Identification of Let-7 miRNA Activity as a Prognostic Biomarker of SHH Medulloblastoma.

Abstract

Simple SummaryMedulloblastoma is the most common malignant pediatric brain tumor. It can be divided into four molecular subgroups with clear biological and clinical differences: Group 3, Group 4, SHH, and WNT. The Group 3 subgroup has the lowest overall survival rate, and the WNT subgroup has the highest. It is known that MYCN and let-7 play a critical role in medulloblastoma tumorigenesis and progression. By integrating multi-omics data, including gene expression, methylation, copy number variation, and miRNA expression, we further divided the SHH subgroup according to MYCN expression and let-7 activity and found that the combination of high MYCN expression and high let-7 activity is associated with worse overall survival.Medulloblastoma (MB) is the most common pediatric embryonal brain tumor. The current consensus classifies MB into four molecular subgroups: sonic hedgehog-activated (SHH), wingless-activated (WNT), Group 3, and Group 4. MYCN and let-7 play a critical role in MB. Thus, we inferred the activity of miRNAs in MB by using the ActMiR procedure. SHH-MB has higher MYCN expression than the other subgroups. We showed that high MYCN expression with high let-7 activity is significantly associated with worse overall survival, and this association was validated in an independent MB dataset.
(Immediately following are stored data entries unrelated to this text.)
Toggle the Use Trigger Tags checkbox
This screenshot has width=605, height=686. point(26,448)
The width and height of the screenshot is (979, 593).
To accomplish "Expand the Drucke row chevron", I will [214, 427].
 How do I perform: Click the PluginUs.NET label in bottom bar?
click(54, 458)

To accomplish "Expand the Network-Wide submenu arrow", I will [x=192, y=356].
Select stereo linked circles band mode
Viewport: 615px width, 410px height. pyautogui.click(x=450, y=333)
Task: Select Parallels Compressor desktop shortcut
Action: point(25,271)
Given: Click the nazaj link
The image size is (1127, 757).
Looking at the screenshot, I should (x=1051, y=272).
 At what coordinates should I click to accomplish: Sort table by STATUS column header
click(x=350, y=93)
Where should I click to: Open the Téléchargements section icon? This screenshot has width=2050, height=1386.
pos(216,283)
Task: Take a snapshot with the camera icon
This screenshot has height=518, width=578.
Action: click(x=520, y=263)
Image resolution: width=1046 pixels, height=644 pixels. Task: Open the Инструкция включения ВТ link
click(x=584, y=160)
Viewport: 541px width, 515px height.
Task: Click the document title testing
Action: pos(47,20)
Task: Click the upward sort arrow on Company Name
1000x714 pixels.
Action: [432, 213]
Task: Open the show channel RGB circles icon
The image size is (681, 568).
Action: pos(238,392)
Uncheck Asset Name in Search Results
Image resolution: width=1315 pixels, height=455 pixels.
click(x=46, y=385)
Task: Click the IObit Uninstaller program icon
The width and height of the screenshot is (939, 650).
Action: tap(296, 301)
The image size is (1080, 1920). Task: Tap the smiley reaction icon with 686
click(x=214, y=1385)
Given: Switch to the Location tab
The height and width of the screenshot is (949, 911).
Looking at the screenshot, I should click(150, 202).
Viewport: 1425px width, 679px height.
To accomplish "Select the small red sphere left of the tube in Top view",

Altogether, our results suggest that let-7 activity and MYCN can further categorize heterogeneous SHH tumors into more and less-favorable prognostic subtypes, which provide critical information for personalizing treatment options for SHH-MB. Comparing the expression differences between the two SHH-MB prognostic subtypes with compound perturbation profiles, we identified FGFR inhibitors as one potential treatment option for SHH-MB patients with the less-favorable prognostic subtype.